• What you should do: An exact transcription of every entry is required. Images are not part of it.

• The records:
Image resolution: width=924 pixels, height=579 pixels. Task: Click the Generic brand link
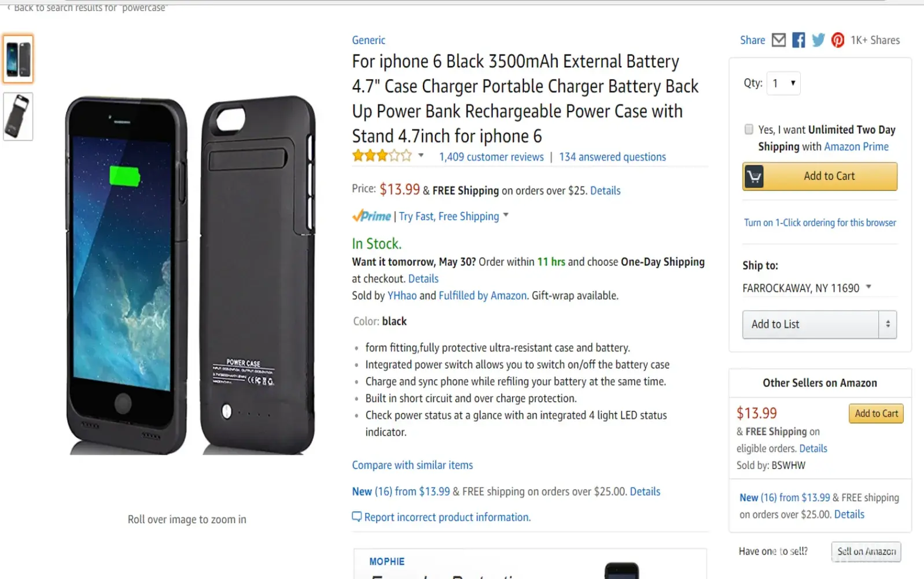(x=369, y=40)
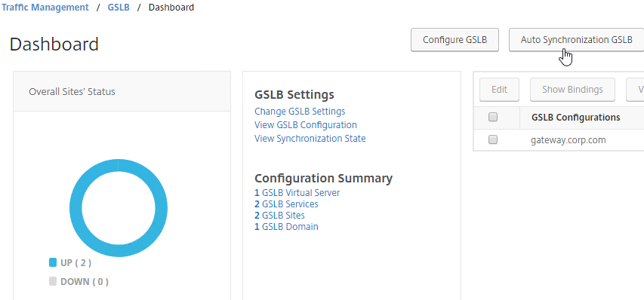Click the DOWN ( 0 ) legend swatch
This screenshot has width=644, height=300.
53,282
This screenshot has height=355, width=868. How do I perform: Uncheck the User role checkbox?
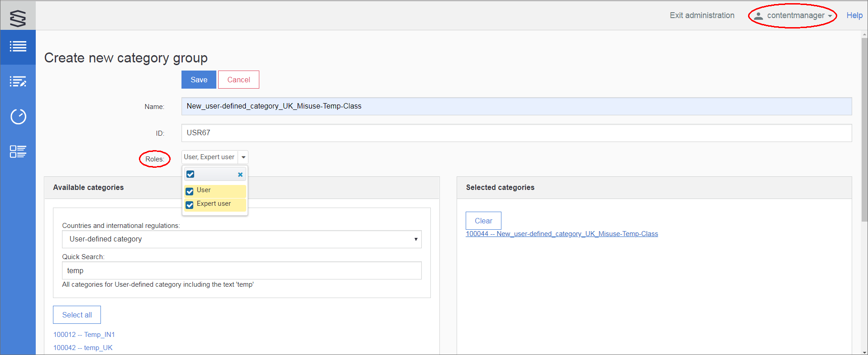click(x=190, y=191)
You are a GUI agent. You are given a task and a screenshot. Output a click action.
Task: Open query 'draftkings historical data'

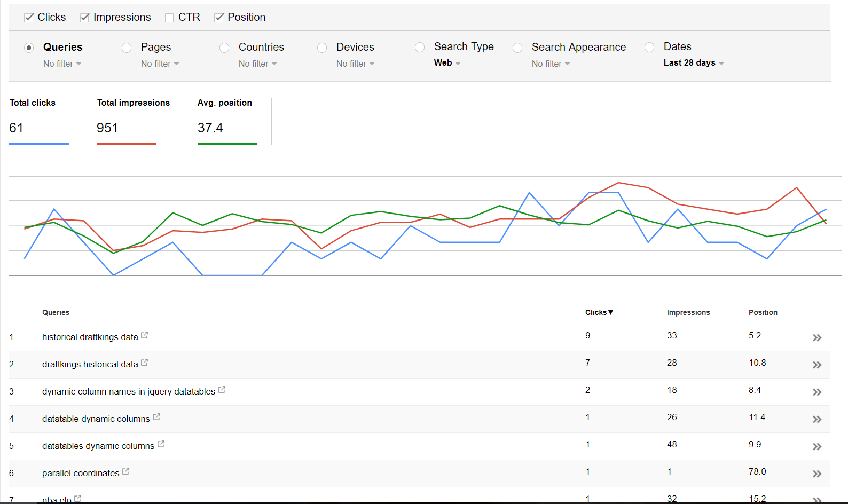point(90,365)
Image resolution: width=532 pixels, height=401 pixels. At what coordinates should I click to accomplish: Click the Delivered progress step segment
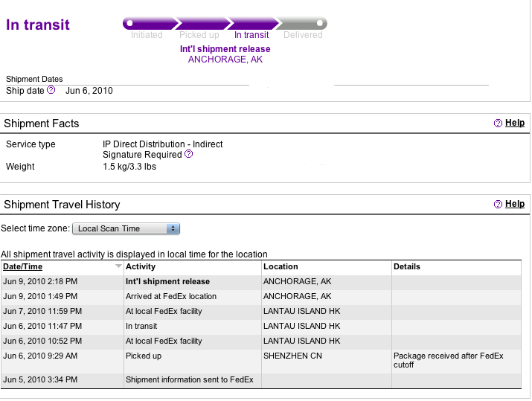[x=301, y=23]
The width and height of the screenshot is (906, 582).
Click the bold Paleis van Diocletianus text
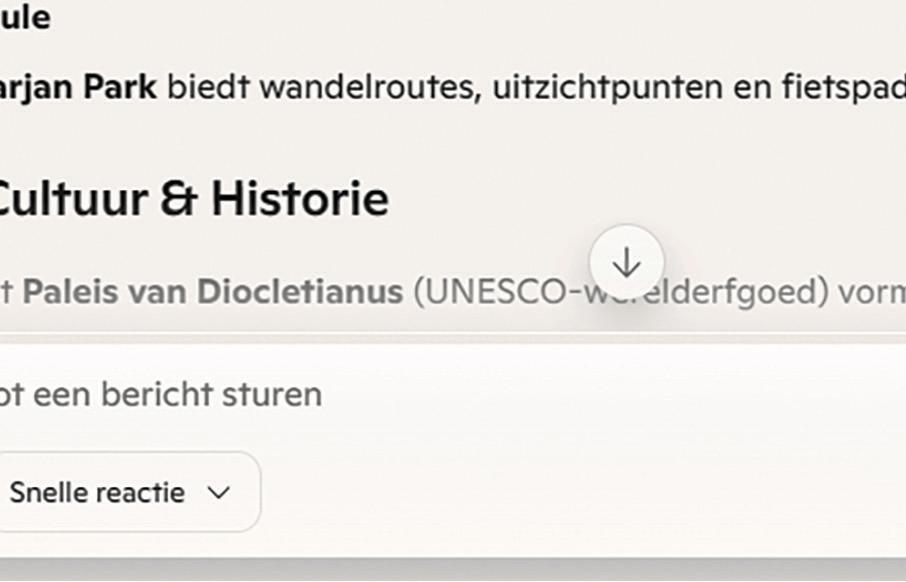(212, 292)
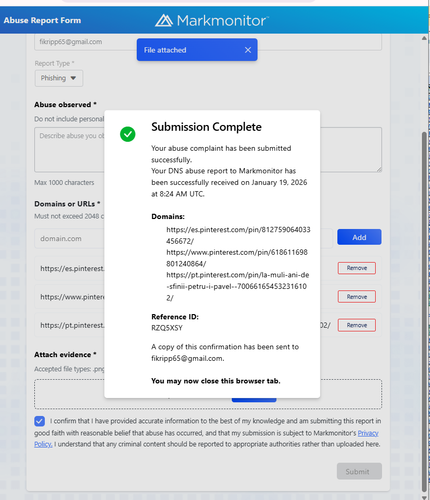This screenshot has height=500, width=430.
Task: Click the scrollbar up arrow
Action: click(424, 38)
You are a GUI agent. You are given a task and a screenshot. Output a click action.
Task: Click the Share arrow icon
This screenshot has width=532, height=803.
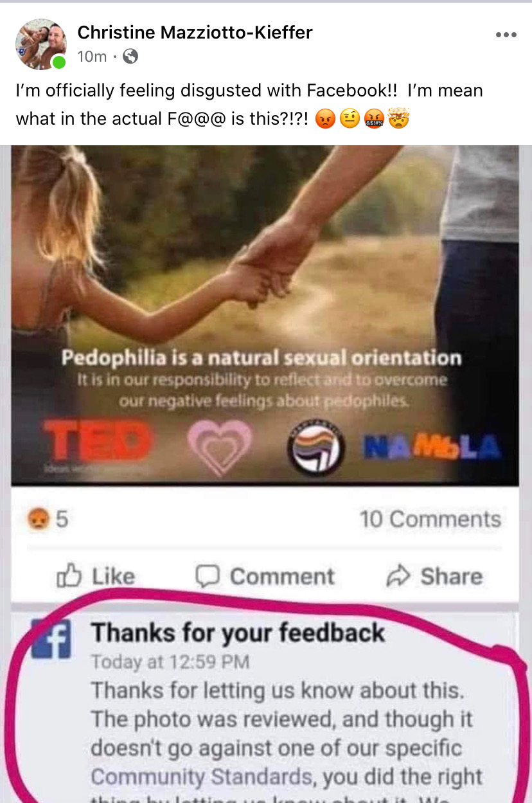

• Solution to the exercise:
Image resolution: width=924 pixels, height=579 pixels. Task: Click the Generic brand link
(x=369, y=40)
Click the DOWN ( 0 ) legend swatch
This screenshot has width=644, height=300.
53,282
This screenshot has height=355, width=868. How do I perform: Uncheck the User role checkbox?
click(x=190, y=191)
You are a GUI agent. You are given a task and a screenshot. Output a click action.
Task: Open query 'draftkings historical data'

point(90,365)
Image resolution: width=532 pixels, height=401 pixels. At what coordinates should I click to accomplish: Click the Delivered progress step segment
[x=301, y=23]
The width and height of the screenshot is (906, 582).
Click the bold Paleis van Diocletianus text
(212, 292)
This screenshot has height=500, width=430.
Task: Click the scrollbar up arrow
Action: click(424, 38)
You are a GUI agent. You are given a task and a screenshot. Output a click action.
Task: Click the Share arrow icon
This screenshot has width=532, height=803.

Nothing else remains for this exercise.